This article was published 04/11/2021 (325 days ago), so information in it may no longer be current.

A group of current and former employees of New Flyer of America, a branch of NFI Group, are calling for change at some of the company’s U.S. plants, alleging there’s racism and discrimination.

The Winnipeg-headquartered bus and motorcoach manufacturer calls it an “aggressive corporate campaign” against them on the part of a labour-based group seeking to unionize the workers.

The group, Jobs to Move America, bought ad space in Wednesday’s Winnipeg Free Press, which they filled with allegations by current and former NFI workers of racism and discrimination.

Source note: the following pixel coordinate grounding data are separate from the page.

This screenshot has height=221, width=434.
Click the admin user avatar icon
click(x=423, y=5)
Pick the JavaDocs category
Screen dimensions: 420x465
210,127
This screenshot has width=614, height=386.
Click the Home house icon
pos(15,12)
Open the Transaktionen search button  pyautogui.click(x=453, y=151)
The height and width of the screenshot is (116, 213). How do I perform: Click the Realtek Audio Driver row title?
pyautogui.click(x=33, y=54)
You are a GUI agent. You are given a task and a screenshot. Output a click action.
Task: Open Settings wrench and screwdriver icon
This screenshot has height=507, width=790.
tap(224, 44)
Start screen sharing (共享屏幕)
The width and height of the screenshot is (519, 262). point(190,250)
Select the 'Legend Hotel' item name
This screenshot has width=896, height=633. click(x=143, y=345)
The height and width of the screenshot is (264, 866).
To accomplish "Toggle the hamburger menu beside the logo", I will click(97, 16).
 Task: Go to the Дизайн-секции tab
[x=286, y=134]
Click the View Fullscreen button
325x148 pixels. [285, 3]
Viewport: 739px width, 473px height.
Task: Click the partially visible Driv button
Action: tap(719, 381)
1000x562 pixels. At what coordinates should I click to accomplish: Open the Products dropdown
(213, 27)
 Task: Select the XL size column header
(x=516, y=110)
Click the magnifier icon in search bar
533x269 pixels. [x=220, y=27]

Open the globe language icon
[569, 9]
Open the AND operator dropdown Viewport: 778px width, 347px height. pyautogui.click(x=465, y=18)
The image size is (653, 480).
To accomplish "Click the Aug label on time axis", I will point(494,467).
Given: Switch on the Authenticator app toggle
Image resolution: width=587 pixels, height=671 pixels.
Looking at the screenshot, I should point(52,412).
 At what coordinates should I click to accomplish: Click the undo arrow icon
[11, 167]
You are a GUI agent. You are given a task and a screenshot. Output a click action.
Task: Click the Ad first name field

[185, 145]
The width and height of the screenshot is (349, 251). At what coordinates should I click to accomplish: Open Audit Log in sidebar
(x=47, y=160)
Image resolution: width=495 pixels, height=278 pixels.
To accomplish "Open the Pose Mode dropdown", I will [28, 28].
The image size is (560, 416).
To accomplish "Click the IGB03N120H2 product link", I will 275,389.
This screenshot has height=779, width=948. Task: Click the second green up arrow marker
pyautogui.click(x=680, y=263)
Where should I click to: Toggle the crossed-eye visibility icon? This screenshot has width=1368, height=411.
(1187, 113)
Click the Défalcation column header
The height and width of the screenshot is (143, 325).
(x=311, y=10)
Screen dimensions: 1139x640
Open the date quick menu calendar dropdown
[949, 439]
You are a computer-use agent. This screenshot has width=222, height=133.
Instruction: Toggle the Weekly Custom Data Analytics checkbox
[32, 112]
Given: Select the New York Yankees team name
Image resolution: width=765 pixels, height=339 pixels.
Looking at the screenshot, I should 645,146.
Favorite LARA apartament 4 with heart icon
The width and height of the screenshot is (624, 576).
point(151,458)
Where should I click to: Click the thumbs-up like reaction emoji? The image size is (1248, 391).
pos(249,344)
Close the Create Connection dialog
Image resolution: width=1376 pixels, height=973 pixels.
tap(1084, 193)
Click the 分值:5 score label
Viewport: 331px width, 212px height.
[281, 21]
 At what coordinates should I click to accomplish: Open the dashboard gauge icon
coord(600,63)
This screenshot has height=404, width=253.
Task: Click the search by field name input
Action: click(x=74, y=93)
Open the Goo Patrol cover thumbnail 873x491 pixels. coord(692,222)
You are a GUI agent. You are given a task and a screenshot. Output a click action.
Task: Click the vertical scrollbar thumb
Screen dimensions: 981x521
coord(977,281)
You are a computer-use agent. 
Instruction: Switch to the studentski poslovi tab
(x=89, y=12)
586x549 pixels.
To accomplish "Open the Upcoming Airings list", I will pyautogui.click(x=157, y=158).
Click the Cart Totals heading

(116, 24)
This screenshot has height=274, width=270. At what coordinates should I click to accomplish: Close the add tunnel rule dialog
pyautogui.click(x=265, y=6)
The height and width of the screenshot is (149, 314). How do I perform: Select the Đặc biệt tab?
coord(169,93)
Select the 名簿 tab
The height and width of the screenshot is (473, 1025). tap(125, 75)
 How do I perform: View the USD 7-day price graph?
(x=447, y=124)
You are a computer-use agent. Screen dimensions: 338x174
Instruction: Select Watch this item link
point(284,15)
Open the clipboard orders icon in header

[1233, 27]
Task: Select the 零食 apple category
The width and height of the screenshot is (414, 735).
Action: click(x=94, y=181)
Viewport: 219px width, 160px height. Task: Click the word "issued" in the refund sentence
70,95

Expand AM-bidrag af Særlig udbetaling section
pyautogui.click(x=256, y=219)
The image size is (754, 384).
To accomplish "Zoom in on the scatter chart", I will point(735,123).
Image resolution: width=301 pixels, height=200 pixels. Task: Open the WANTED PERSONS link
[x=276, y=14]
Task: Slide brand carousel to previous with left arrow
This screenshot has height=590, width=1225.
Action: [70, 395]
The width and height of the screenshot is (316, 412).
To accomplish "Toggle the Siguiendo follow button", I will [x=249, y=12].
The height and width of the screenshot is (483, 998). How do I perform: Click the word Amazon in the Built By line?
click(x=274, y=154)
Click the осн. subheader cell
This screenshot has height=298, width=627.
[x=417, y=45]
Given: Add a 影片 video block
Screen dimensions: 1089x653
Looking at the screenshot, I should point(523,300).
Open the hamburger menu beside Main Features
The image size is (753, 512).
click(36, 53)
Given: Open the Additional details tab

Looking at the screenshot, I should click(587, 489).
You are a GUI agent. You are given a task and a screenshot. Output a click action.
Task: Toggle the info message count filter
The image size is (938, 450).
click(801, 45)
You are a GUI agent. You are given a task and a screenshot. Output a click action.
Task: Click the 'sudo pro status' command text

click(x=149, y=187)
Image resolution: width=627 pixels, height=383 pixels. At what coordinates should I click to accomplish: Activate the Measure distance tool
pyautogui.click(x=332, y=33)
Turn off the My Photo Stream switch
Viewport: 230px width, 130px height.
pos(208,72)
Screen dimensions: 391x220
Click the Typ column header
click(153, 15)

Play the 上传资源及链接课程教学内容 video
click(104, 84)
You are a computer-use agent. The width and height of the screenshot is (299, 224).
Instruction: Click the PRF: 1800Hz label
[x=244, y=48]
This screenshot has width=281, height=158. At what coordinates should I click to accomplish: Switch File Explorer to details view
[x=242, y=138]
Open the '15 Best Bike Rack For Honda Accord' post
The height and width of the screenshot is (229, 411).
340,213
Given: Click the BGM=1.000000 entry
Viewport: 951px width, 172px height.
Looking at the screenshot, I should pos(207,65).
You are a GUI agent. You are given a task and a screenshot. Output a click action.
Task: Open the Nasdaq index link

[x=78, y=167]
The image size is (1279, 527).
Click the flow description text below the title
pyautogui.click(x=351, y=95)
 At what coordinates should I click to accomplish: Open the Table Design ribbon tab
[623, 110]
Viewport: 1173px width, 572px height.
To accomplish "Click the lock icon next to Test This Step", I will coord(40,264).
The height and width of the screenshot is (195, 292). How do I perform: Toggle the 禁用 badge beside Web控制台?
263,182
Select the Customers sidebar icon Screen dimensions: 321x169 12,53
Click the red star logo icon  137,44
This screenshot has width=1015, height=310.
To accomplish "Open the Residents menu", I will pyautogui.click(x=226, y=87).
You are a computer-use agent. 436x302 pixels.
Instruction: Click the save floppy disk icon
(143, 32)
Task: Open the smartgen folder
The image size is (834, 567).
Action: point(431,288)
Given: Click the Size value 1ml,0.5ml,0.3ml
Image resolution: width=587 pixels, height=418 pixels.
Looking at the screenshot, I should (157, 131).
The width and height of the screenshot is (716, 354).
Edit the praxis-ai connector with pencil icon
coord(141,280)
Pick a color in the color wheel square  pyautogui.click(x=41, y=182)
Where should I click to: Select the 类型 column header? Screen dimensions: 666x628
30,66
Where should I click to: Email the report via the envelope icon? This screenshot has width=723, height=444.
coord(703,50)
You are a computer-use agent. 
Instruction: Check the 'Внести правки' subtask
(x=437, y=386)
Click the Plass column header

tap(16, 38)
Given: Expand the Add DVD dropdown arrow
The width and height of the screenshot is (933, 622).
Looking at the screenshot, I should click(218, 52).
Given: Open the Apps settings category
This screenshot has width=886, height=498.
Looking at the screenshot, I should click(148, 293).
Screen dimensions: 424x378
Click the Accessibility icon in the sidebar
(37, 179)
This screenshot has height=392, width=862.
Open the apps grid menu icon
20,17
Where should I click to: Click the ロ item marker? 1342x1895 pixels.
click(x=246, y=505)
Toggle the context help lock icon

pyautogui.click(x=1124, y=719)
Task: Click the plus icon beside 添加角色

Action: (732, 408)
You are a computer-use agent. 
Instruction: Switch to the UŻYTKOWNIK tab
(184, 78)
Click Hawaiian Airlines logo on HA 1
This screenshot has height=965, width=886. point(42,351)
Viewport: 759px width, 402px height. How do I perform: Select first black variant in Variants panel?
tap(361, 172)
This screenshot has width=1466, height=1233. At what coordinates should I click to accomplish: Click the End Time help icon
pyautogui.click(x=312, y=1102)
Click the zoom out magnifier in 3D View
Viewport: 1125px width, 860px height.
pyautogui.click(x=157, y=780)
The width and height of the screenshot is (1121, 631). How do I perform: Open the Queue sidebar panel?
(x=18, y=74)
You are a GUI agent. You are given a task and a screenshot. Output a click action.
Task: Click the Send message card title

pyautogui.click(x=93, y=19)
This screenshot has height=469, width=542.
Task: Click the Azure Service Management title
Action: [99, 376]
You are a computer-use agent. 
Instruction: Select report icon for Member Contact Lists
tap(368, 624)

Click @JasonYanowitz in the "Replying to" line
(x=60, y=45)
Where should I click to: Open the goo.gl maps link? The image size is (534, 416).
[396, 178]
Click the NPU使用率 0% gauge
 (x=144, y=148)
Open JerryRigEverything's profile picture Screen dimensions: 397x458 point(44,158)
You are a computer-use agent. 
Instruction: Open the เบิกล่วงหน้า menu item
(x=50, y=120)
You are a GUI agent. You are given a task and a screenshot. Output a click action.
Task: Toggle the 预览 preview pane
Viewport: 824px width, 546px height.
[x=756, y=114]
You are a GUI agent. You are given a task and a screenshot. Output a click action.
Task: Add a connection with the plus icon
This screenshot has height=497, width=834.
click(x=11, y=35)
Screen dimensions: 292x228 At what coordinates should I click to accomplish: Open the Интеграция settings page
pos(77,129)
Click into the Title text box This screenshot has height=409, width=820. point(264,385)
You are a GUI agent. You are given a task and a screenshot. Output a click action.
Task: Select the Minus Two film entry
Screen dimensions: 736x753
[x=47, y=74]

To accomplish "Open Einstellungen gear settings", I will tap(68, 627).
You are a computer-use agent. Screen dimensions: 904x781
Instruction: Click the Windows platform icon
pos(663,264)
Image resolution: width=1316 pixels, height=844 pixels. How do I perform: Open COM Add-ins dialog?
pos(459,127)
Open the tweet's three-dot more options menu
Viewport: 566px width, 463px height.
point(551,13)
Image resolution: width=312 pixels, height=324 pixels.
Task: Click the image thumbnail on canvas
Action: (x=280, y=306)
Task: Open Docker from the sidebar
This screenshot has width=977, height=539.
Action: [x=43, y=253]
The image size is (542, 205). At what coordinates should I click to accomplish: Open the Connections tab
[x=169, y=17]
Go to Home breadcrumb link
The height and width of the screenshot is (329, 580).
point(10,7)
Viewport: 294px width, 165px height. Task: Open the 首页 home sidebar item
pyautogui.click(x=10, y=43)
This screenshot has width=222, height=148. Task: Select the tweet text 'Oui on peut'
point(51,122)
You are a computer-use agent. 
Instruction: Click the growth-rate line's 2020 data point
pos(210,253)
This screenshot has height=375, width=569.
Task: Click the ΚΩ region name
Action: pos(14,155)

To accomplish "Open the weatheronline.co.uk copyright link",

The goal is to demonstrate that many of NFI’s American workers don’t have the same experience as those in Canada, according to Erica Iheme, the southern director at Jobs to Move America, a group trying to advance labour standards.

“What we’re hoping to happen is that New Flyer is willing to really look at all of their plants… as areas for improvement,” she said.

Mike Sudoma / Winnipeg Free Press FILES NFI President Paul Soubry said in a written statement the company is continuously working towards a more diverse workforce.

Paul Soubry, NFI Group’s president and CEO, disputes the allegations: the company is continuously working towards a more diverse workforce, he said in a written statement.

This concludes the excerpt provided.